A fines del siglo XVIII la historia de Cuba es un fragmento excéntrico de la historia de España, pero no puede entenderse si no se conoce lo que ocurría en la Península. Pocos años más tarde, con su dulce ritmo, una habanera aseguraría que «La Habana es Cádiz con más negritos / Cádiz es La Habana con más salero». Buena síntesis. La verdad es que los criollos cubanos se parecen mucho a los liberales españoles. Leen los mismos libros, solicitan las mismas cosas, ven el mundo y juzgan sus problemas de similar manera. Son, como ellos, afrancesados, librecambistas, y dicen creer, como ellos, que se puede llegar al conocimiento por medio de la razón. En 1762 La Habana es capturada por los ingleses. A los pocos meses le devuelven al rey español la soberanía de la Isla, y, a cambio, los británicos se quedan con otras posesiones ibéricas en Norteamérica. En esos meses de dominio inglés Cuba se abre al comercio internacional y se inicia un fulminante período de expansión económica que, con altas y bajas, durará un siglo largo. Tal vez el siglo de oro de la historia cubana. No fue sólo el impulso aperturista de los británicos. También pesó mucho el ilustrado despotismo de Carlos III y el atinado consejo de hombres como Floridablanca o Jovellanos.

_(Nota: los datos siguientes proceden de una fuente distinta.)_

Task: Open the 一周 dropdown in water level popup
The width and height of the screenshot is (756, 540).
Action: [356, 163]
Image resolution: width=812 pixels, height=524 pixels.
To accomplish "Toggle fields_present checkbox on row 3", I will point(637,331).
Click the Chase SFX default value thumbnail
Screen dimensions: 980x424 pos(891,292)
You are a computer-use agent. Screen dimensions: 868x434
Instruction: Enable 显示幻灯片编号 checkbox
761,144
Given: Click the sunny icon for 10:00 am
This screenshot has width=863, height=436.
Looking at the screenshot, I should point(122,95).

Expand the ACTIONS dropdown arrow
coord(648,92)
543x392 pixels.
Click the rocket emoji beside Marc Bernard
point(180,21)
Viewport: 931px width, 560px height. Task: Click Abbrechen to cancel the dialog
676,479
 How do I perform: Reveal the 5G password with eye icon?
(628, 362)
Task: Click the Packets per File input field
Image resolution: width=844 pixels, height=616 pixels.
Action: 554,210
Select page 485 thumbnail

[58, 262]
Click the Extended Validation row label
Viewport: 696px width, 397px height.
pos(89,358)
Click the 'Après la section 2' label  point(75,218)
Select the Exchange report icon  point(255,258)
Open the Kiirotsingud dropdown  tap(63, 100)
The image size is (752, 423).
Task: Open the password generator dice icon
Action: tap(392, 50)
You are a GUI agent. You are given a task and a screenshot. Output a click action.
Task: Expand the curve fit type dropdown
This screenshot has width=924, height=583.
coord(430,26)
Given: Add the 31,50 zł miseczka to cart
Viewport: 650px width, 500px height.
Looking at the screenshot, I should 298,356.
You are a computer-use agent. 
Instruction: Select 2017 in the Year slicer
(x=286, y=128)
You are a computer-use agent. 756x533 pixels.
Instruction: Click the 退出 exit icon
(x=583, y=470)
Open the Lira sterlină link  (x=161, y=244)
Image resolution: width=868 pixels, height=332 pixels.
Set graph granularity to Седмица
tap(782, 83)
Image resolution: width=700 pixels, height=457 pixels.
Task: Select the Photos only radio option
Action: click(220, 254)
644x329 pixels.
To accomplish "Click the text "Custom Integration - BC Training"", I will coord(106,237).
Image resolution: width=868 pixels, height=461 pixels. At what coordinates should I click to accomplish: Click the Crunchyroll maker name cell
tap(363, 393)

A principios del siglo XIX, cuando Napoleón invade España, y, poco después, comienzan en América las guerras de independencia, los cubanos todavía no están psicológicamente listos para incorporarse a esa aventura. Son muy pocos los que piden segregarse de España y es mucha la ferocidad con que responden las autoridades españolas. Los criollos son todavía demasiado españoles. La mayor parte lo que solicita es autogobierno, impuestos bajos y libre comercio, pero no aspira a la secesión. Quieren la libertad, pero no quieren la independencia. Le tienen miedo. Y hay, una razón tan práctica como mezquina para ello: temen que la independencia provoque la insurrección de los esclavos negros. Ya ha habido algunos conatos de revueltas entre los esclavos sofocadas a sangre y fuego. Los criollos han visto lo que ocurrió en la vecina Haití y en Santo Domingo. Y hasta se han beneficiado de ello, porque miles de colonos blancos de aquellos parajes han tenido que refugiarse en tierras cubanas, y los que no han salvado algunos capitales dinerarios han traído valiosos saberes técnicos. Son, por ejemplo, grandes caficultores.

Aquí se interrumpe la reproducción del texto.